The first step was usually to offer a visiting official tender coconut -- pick the fruit as he waited in the shade, and let him have his fill of the most refreshing drink known to man.

"I didn't come here for tender coconut," the newcomer railed at them. Their astonishment when he refused to be bought off, and instead pilloried them as slave drivers, knew no bounds. He read out to them the penalties prescribed for flouting the law, imprisonment as well as fines, and then left.

The rich farmers held a council of war and decided not to fight. A trial of strength could end badly for them. They virtuually pushed all the bonded laborers out of their houses.

The villagers who told me the story didn't know the half of it. I learned the rest from a social worker in the nearby town. The agitator who had been sent away by the villagers with a flea in his ear had been so incensed at his own failure that he arranged another visit to the village by a friend who masqueraded as an official. The benefits of the "government inspector's" visit did not last. After a few months, when no arrests followed, the landlords demanded the return of the bonded laborers, and they all meekly trooped back.

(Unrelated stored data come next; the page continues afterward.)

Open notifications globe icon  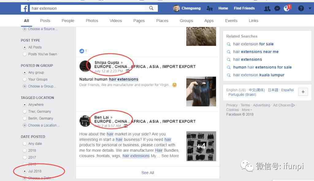287,9
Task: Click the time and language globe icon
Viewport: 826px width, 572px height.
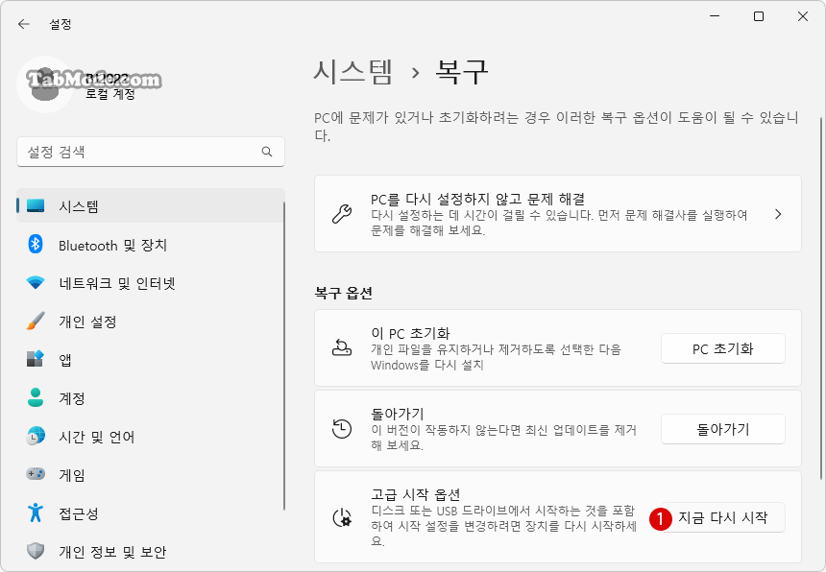Action: (36, 437)
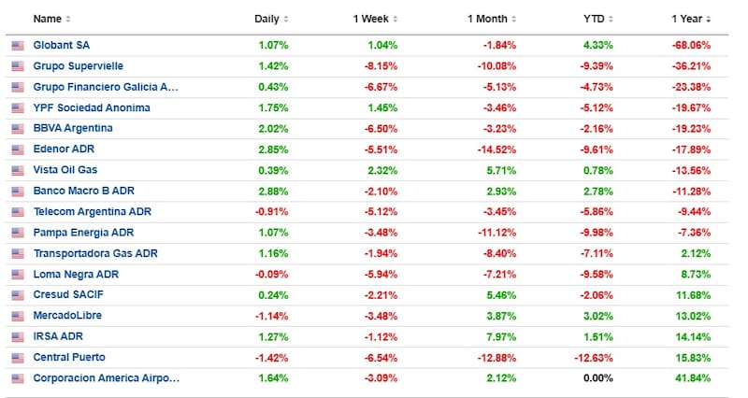Viewport: 748px width, 398px height.
Task: Open Telecom Argentina ADR link
Action: click(92, 212)
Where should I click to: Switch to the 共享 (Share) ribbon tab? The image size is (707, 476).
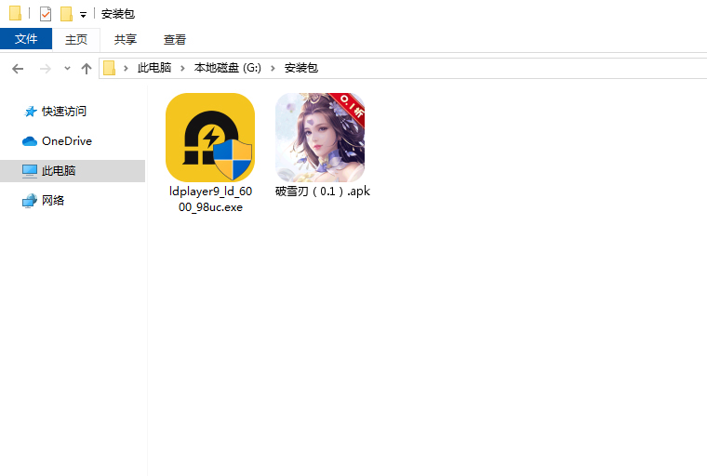pos(126,39)
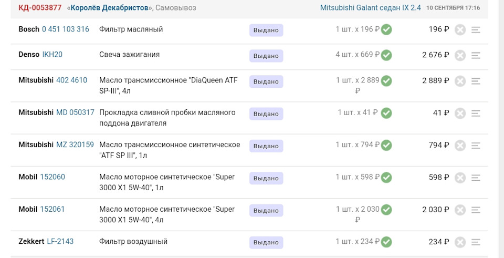
Task: Open row menu for Mitsubishi MD 050317
Action: tap(476, 113)
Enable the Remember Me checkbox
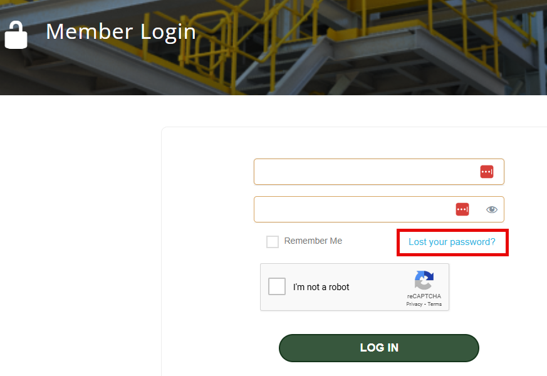 (273, 242)
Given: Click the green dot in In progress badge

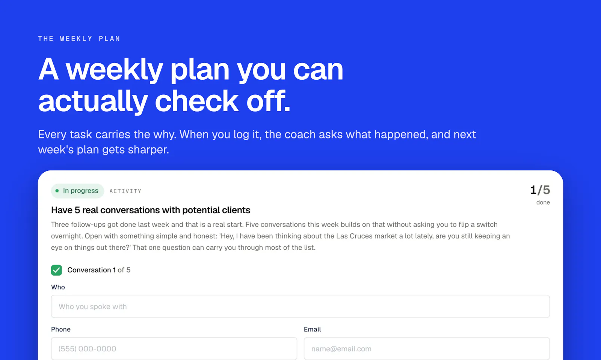Looking at the screenshot, I should click(57, 191).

But some of the untouchables had learned the power of the law. They sent a petition asking the government to free the re-bonded laborers. Their request found its way to the desk of an incorruptible official (they do exist) who had a proper survey made, arrested one of the farmers for flouting the law, presented the laborers with "freedom certificates," and released them from bondage.

After a few weeks the landlord was freed from arrest, came back, and organized the farmers' revenge. In the families supplying bonded labor, usually only one man would be bonded. The rest of the family often eked out a living as casual laborers, depending on the farmers to call them to work, not knowing from day to day whether they would be wanted.

After the arrested landlord returned, the families of the newly freed laborers were no longer called to work by any of the farmers. Many went hungry. One by one the bonded laborers drifted back to their masters.

The rebels refused to give up. They sent a list of the rebonded laborers to the Tahsildar, the government official in town, and he ordered the clerk of the village council to hold an inquiry. The clerk summoned the bonded laborers. But the landlords got at them first. At the inquiry, all the laborers said that they were free, not bonded, and the clerk accepted their testimony without question. The landlords had got at him, too. No action followed. The men's spirit was broken.

Few villages would have gone this far. But here and there a new spirit of rebellion is stirring against the blind forces of oppression and exploitation. "Blind forces?" Some of the bonded men are beginning to ask "Why?" and "How long?"